I’ll start by clarifying my last blog.  Based on emails that I’ve been getting from people, I think I came across as sad or disappointed or something.  But, we aren’t really feeling either of those things right now.  We are having a good time and a great adventure. We are seeing amazing things. We are learning a lot and laughing a lot. So, if my last post made you think that things were really hard or really bad, then forget that I ever wrote it…
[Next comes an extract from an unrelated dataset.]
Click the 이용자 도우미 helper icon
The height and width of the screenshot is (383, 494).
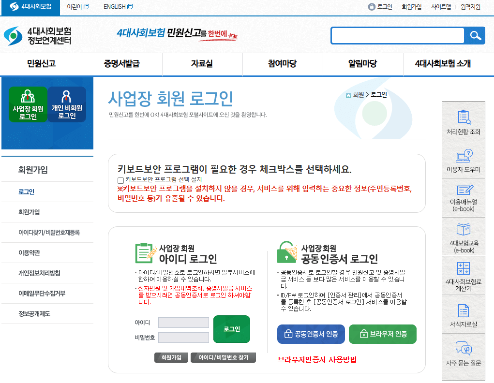[x=463, y=159]
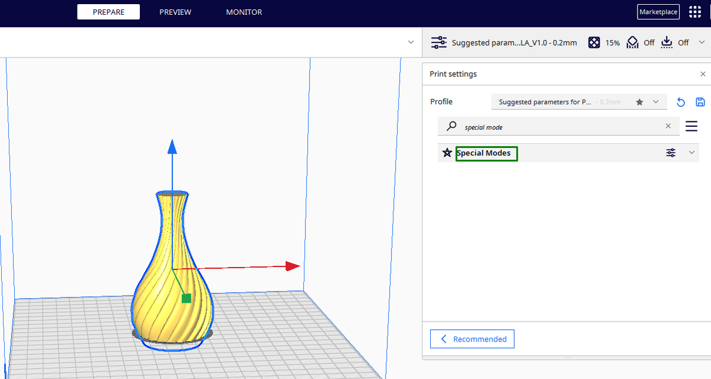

We have discovered a new fruit that I LOVE. I am actually a little obsessed with it. It is a small, red fruit…about the size and shape of a golf ball, with spikey hairs all over it. It does not look appealing at all. In fact, it kind of looks like the balls that fall from sweet gum trees (I call them “gumballs”), only it is a deep red color instead of brown, and the spikes are not quite as hard as those of a gumball. Despite their appearance, they taste delicious. You cut them open and squeeze out this cloudy white gelatin-like substance, and you just kind of suck the juice out and then spit it back out. Well, we’re not sure if this is the right way to eat the fruit…we’ve never seen someone eat it. But, whether or not we are eating it the correct way, I love how it tastes. Very sweet and refreshing. The only problem is that we’re not sure what the fruit is called. We haven’t been able to find it for a few days, and I am having withdrawals without it, but we don’t know how to ask where we can find it because we don’t know what it is….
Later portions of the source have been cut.